The last lady pilot we'd had around these parts musta flew straight up from hell. An old witch of a woman with a big hawk nose and the voice of a screech-owl, name of Avalon Eden. Used to give flying lessons outa the hayfield east of town, in a powder blue Aeronca Champ that'd bug your eyes. I mean powder blue like a diaper truck or a bakery wagon, not Piper-Cub Yellow or O. D. Green like any sensible trainer oughta be. No sir, a gleaming, spotless powder blue - old Avalon was always goin' on about respect for the machinery. Anyways, there she'd be in that hayfield, six AM of every Saturday and Sunday rain or shine, putting the fear of God and the love of the sky into all who dared (or all who cared twelve bucks a lesson worth), 'til she and her rolled-up sectional chart, the one she used to whap you on the head with when you got the controls crossed, just kinda dropped outa sight. That musta been maybe eighteen, twenty years ago, and she'd not been heard of since. The old girl had been on a self-renewal kick about then, but word had it she'd run off with a soap salesman from Missouri.

So you can imagine my surprise Sunday last, on seeing that self-same powder blue Champ slip over the fence and ease down into the hayfield east of town, and spotless as ever. It was Airshow weekend, and I kinda figured old Avalon had dropped back in for a visit. But the lady I saw swinging the tail around was an angel of eighteen, all tall cool blonde and easy graces, not hardly the witch of a flight instructor I'd been expecting. I guess others was thinking the same, 'cause pretty soon a crowd of twenty, thirty fliers was all bunched around the Champ, just gaping, and all with the same question frozen in their gaze: how'd she come by Avalon's machine?

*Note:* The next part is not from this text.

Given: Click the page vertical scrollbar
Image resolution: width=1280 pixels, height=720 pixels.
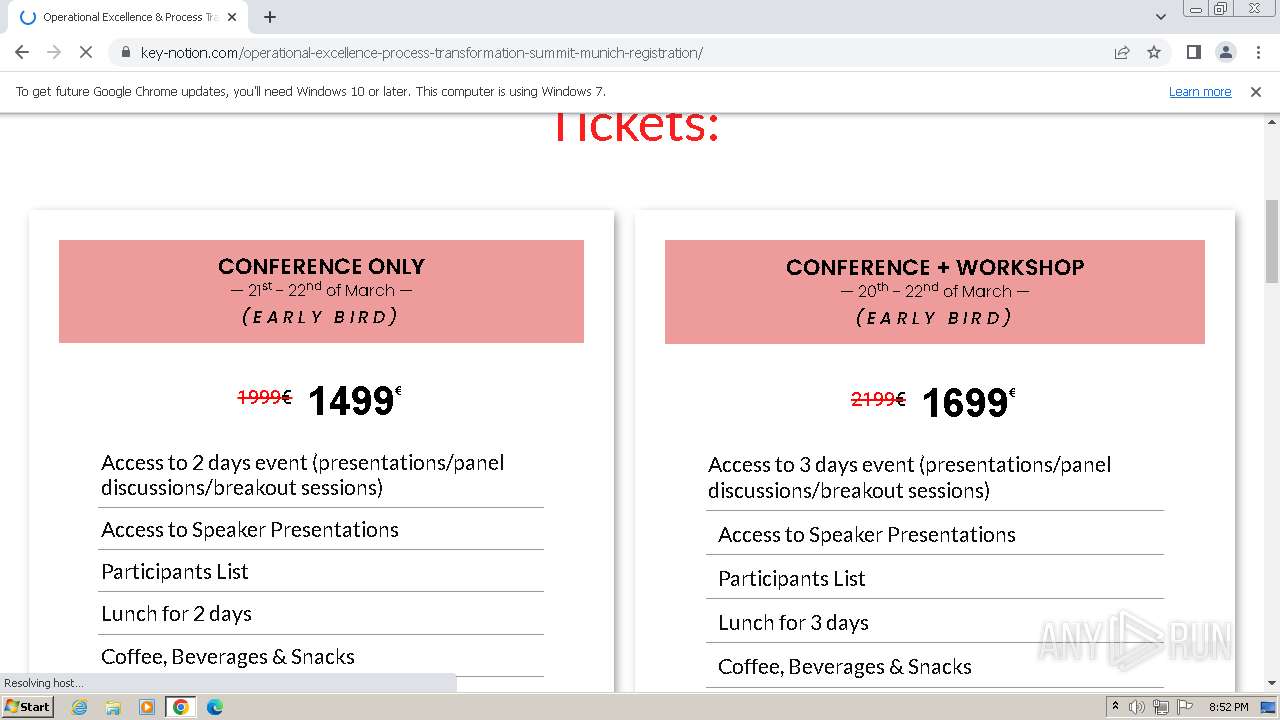Looking at the screenshot, I should (1271, 240).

And then the damndest thing happened. This vision of spring slung herself down onto the new mowed hay, and started in on the crowd, drumming like a pro. Sayin' what a sight we all were, not takin' proper care of our planes and ourselves. I mean, she laid into Claude Banner something fierce, over the grass stain in his jeans, about how no self-respecting pilot would come to fly-in looking like that. Then it was Barry MacNeill's turn. She went on about the cuffs of his old Navy flying jacket, all crusted in rocker box grease. She strode over to Mel Abernathy's Stinson Voyager with a white kerchief in her hand. Dipped down low under the cowling and brought it up dripping oil, with a frown and a shake of her head and nary a word. The wing of Jim Holley's T-craft was next in her line of fire. She harped about that patch in the fabric, the one that's all faded and curling up at the edges. About the time she tousled my hair and chided me for the white flakes flying off every whichaway, I'd had just about enough. And so had the rest of the crowd, I reckon.

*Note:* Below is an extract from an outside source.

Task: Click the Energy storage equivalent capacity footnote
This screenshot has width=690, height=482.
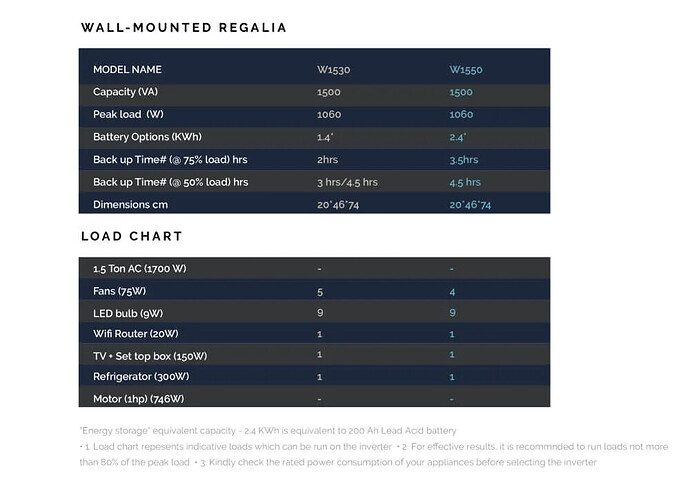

But before we could organize ourselves into any sort of a lynching party, she broke it off short. Back to the Champ, and out she comes with a case of plastic squeeze-bottles, and damned if she didn't start handing out samples! Plane-Re-Nu, she told us, the universal cleaner/wax/preservative. Makes everything young again. Use it anywhere. Metal, rubber, leather, faces, fabric, fur, or flying togs. Only five bucks the bottle, she said, at airfields all across the State. Try it, she offered, on our planes and on ourselves. Take pride, she urged, in ourselves and our machines. And then of a minute she was back in the Champ. Called out "Mags on!" and someone gave her a prop and she was bounding down the turf. Raised the tail at twenty, flew it off as pretty as you please, cleared the fence by fifty feet and was gone. And all I had left of the day's encounter was a little plastic squeeze-bottle full of soap.

It wasn't 'til Tuesday Noon that I really took an up-close look at that bottle. There in the corner of the label was a powder blue Champ, and below it in a fancy script, said "Plane- Re-Nu, The Airman's Universal Cleaner." But it's the small letters at the bottom that got me to thinking. The ones I can't read without my specs on. Way down below the Directions, if I squint just right, I can barely make it out: "Mfg. by Avalon Products, Eden MO."